Para empezar, la propia obra se estructura en dos partes con personalidad propia:
Primero, la aventura existencial (porque en ello le va la existencia) de un falsificador que ha matado al hombre para el que trabaja, en un relato denso, con trazas de novela negra, de relato carcelario (acaba encerrado en un sótano del que debe escapar para salvar su propia vida). Segundo, Perec da un giro total a la narración y la convierte en un diálogo entre el protagonista y un amigo, una conversación en la que rememora su vida, su vida como falsificador, y la imposibilidad de enfrentarse a su última obra (y por tanto, de seguir llevando esa vida, vida cómoda por otra parte), última obra que Perec no escoge por azar, siendo una imagen que le atrae en lo personal: el Condotiero de Antonello de Messina, a través de la cual entra otro elemento importante de su propia escritura (él, es decir, la memoria). ¿Qué compartía con ella? Un detalle: el corte en el labio superior (en W o el recuerdo de la infancia escribirá sobre ello).

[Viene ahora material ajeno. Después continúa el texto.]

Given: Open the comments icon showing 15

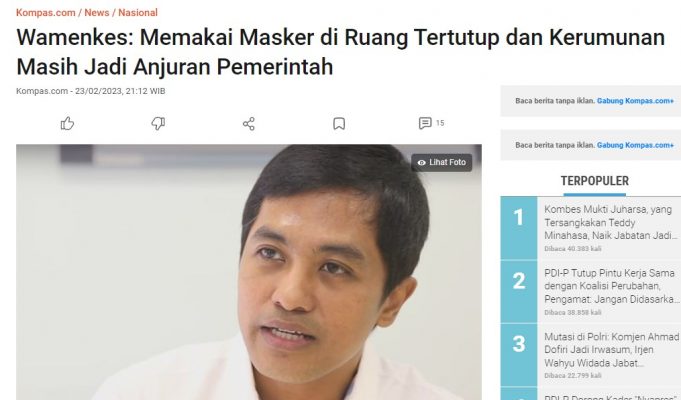Looking at the screenshot, I should click(x=425, y=123).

Por otro lado, quizás podemos ver esta historia sobre un falsificador al que no le cuesta nada copiar cualquier obra hasta que se encuentra con una obra que escapa no a su capacidad, sino más bien a su voluntad, como una primeriza reflexión sobre la escritura de un Georges Perec, llamado a buscar siempre, a incluso imponerse, esa búsqueda a través de contraintes oulipianas. Perec parece sostener que una obra única, una gran obra, debe ser necesariamente irreproducible, porque nunca llegaremos al fondo de ella, lo cual no deja de ser un adelanto de su propia creación, que tras lo obvio esconde lo mágico, tras complejos (o simples) trabajos sobre reglas formales esconde un corazón que late, una escritura viva, que fluye en una libertad. Por eso Perec no puede ser “falsificado”, como tampoco puede ser falsificado ese cuadro. Porque la literatura, como la pintura, no es una cuestión de trazos o barnices, sino algo más. ¿Qué?